Trecho da página:

O artigo 5º da Constituição Federal brasileira assegura a inviolabilidade da intimidade, da vida privada, da honra e da imagem das pessoas, prevendo inclusive o direito à indenização por danos materiais e morais decorrentes de sua violação. Quando uma plataforma global opta por reduzir a moderação de conteúdo, abre-se espaço para a propagação de discursos que ferem diretamente esses direitos. A permissão para ofensas com base em gênero, orientação sexual ou condições mentais é um ataque não apenas à dignidade individual, mas também à estrutura social.

No Brasil, a responsabilidade civil sobre conteúdo difamatório é clara. O Marco Civil da Internet (Lei 12.965/2014) exige que provedores de aplicações de internet removam conteúdo prejudicial mediante ordem judicial, o que busca equilibrar a liberdade de expressão com a proteção à honra e à imagem. Ao descumprir esses preceitos, a Meta pode vir a ser responsabilizada como infratora do ordenamento jurídico nacional, colocando em risco sua atuação no país.

O discurso de liberdade de expressão, tão frequentemente invocado, vem sendo instrumentalizado como escudo para a permissão de conteúdos ofensivos. Contudo, é fundamental recordar que a liberdade de expressão não é um direito absoluto. O mesmo artigo 5º da Constituição assegura que ninguém será submetido a tratamento desumano ou degradante, e que a manifestação do pensamento deve respeitar os direitos alheios.

Questão:
Responda, com base no trecho:
(a) Segundo o artigo 5º da Constituição, quais aspectos da pessoa são invioláveis?
(b) Qual é o número da lei do Marco Civil da Internet?
(c) Que tipo de direito a liberdade de expressão não é?
As entradas não têm relação nenhuma com o trecho.

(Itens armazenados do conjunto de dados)
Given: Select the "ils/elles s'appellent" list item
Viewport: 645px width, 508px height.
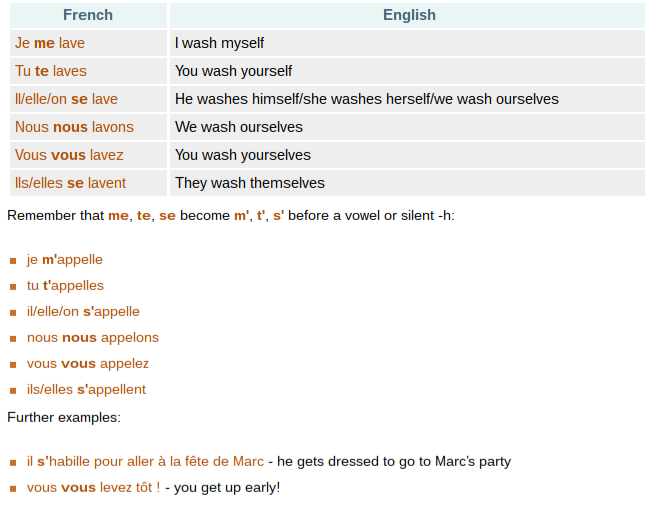Looking at the screenshot, I should coord(86,390).
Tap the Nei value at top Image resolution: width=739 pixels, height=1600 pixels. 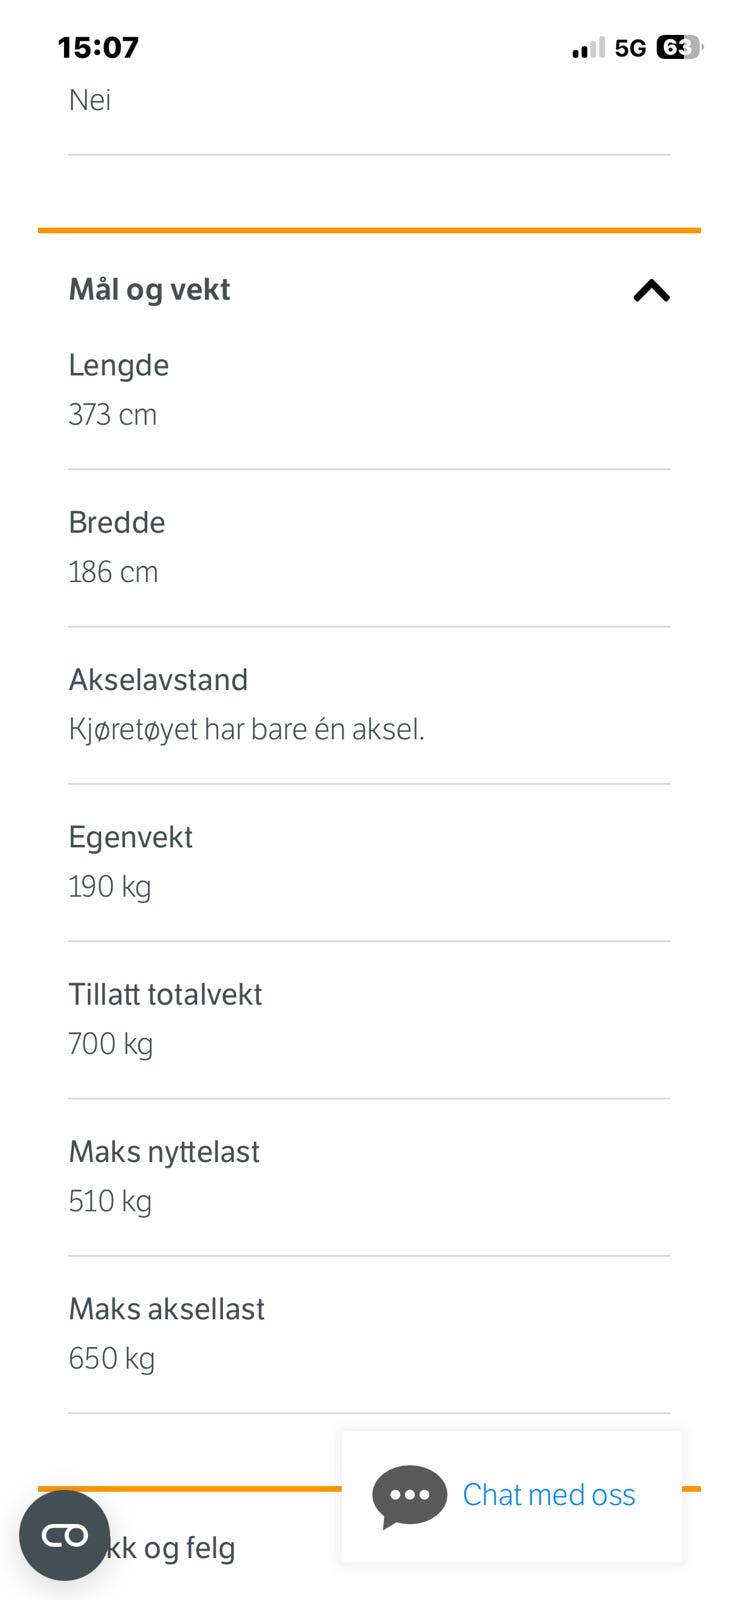(x=89, y=100)
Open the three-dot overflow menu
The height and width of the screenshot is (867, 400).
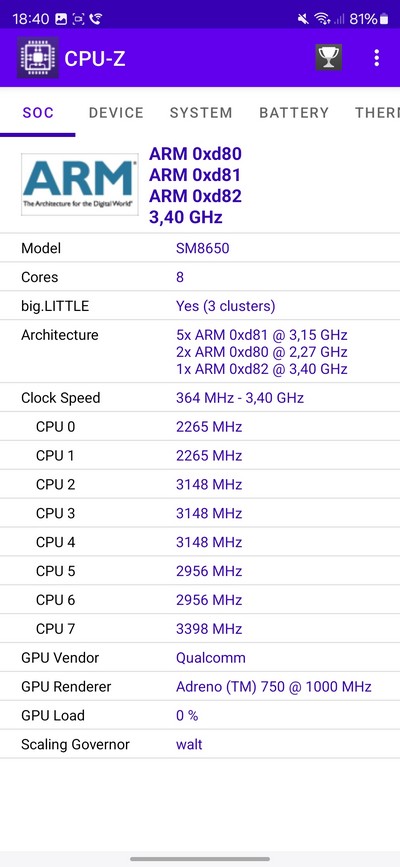376,58
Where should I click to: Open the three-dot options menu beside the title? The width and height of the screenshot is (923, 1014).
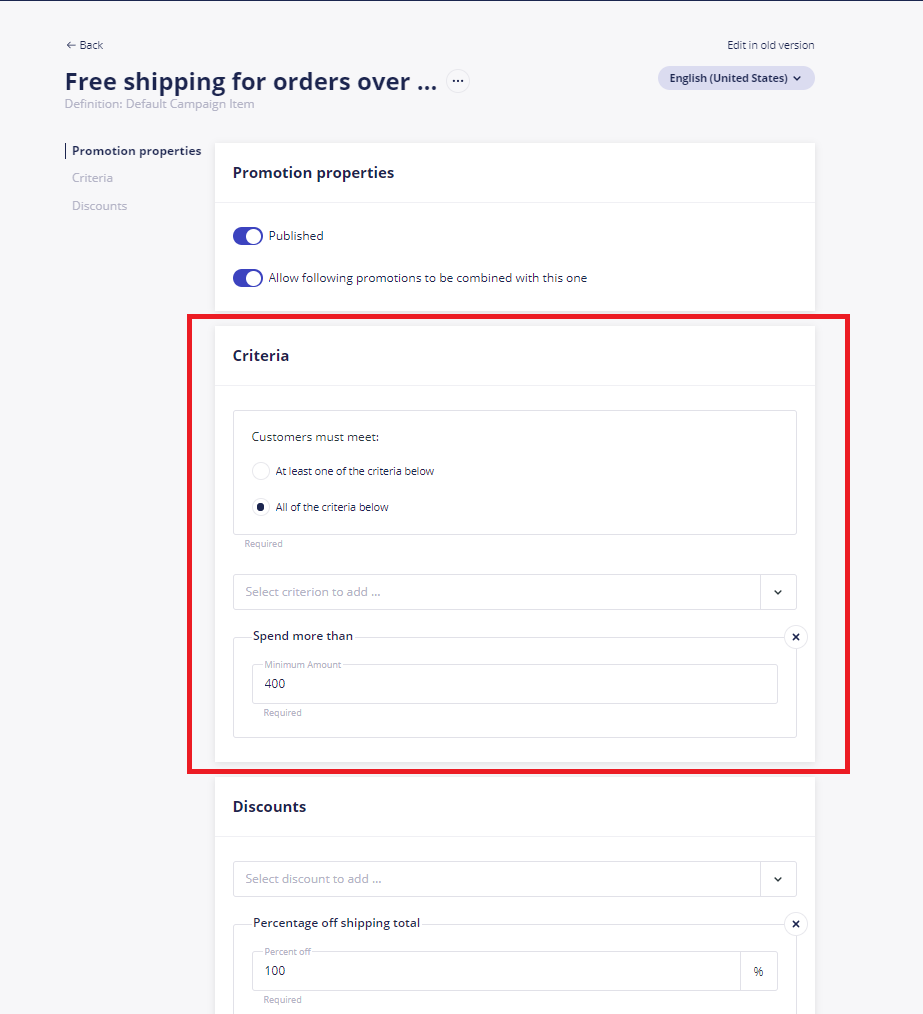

Resposta:
(a) A intimidade, a vida privada, a honra e a imagem.
(b) Lei 12.965/2014.
(c) Não é um direito absoluto.